This was originally posted on 2011-07-11 to http://andrewho.co.uk/weblog/clean-urls-on-jekyll-apache
I use a static site generator, specifically jekyll, to transform some
templates into a set of static *.html
files. However, I like to keep the URLs
looking clean, and not display the .html
extension both because I think it
looks better and also so that the URLs purely reflect the content and not the
underlying files or CMS used to serve that content. In short, whilst the file
being served might be $DOCUMENT_ROOT/weblog/title.html
, the canonical URL for
that resource should be /weblog/title
. Here's how I do that in .htaccess
.
The first step is to turn on mod_rewrite:
RewriteEngine On
Create 404.html and let .htaccess know about it:
ErrorDocument 404 /404.html
All resources should be accessed via the main domain name, not a subdomain:
RewriteCond %{HTTP_HOST} ^[^\.]+\.andrewho\.co\.uk$ [NC]

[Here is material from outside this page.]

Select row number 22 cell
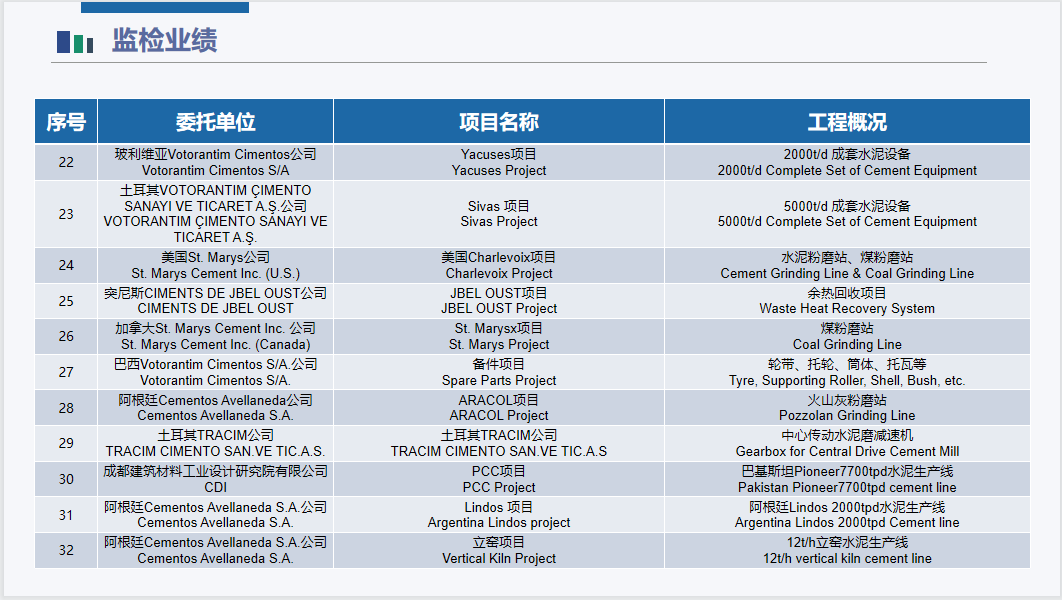Image resolution: width=1062 pixels, height=600 pixels. (66, 162)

RewriteRule ^(.*)$ http://andrewho.co.uk/$1 [R=301,L]
Remove trailing slashes (note that mod_dir fiddles around with them so disable that behaviour here too):
RewriteRule ^(.+)/$ http://%{HTTP_HOST}/$1 [R=301]
Options -Indexes
DirectorySlash Off
Hide the *.html
files by redirecting all requests for foo.html
to foo
:
RewriteCond %{THE_REQUEST} ^(GET|HEAD)\ /.+\.html\ HTTP
RewriteRule ^(.+)\.html$ http://%{HTTP_HOST}/$1 [R=301,L]
If the client requests /foo
but that doesn't exist, then try /foo.html
:
RewriteCond %{REQUEST_FILENAME} !-f
RewriteCond %{REQUEST_FILENAME}.html -f
RewriteRule ^.+$ %{REQUEST_FILENAME}.html [L]
Throw that all into .htaccess
(in that order) and you should have clean URLs.
There is an error in your htaccess as it is missing an argument:
RewriteRule ^(.+)/$ http://%{HTTP_HOST}/$1 [R=301,]